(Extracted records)
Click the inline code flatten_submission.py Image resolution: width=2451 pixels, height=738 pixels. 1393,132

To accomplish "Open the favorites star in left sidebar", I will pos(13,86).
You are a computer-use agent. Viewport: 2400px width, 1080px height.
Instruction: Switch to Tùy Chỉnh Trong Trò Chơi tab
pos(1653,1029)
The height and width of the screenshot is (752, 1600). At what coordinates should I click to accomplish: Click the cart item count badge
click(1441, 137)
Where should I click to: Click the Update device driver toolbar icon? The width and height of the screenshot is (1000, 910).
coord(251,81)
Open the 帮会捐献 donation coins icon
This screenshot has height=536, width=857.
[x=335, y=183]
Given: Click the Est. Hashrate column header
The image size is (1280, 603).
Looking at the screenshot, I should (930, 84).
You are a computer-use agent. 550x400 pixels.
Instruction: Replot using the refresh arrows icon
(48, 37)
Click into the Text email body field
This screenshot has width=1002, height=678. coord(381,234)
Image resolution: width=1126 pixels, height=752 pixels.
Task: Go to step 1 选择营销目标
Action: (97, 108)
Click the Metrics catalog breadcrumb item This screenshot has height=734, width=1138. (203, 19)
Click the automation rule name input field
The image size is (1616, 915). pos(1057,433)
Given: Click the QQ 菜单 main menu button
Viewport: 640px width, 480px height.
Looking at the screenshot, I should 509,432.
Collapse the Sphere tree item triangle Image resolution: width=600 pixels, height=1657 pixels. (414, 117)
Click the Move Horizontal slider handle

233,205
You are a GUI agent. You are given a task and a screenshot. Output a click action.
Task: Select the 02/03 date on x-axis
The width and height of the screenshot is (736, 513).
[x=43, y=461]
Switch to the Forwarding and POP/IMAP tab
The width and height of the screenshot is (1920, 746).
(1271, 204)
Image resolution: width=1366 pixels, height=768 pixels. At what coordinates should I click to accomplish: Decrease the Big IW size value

* **Task instructions**
Please filter the entries above down to the lines holding "Open" and copy them.

* **Exercise response**
To accomplish "Open the favorites star in left sidebar", I will pos(13,86).
Open the 帮会捐献 donation coins icon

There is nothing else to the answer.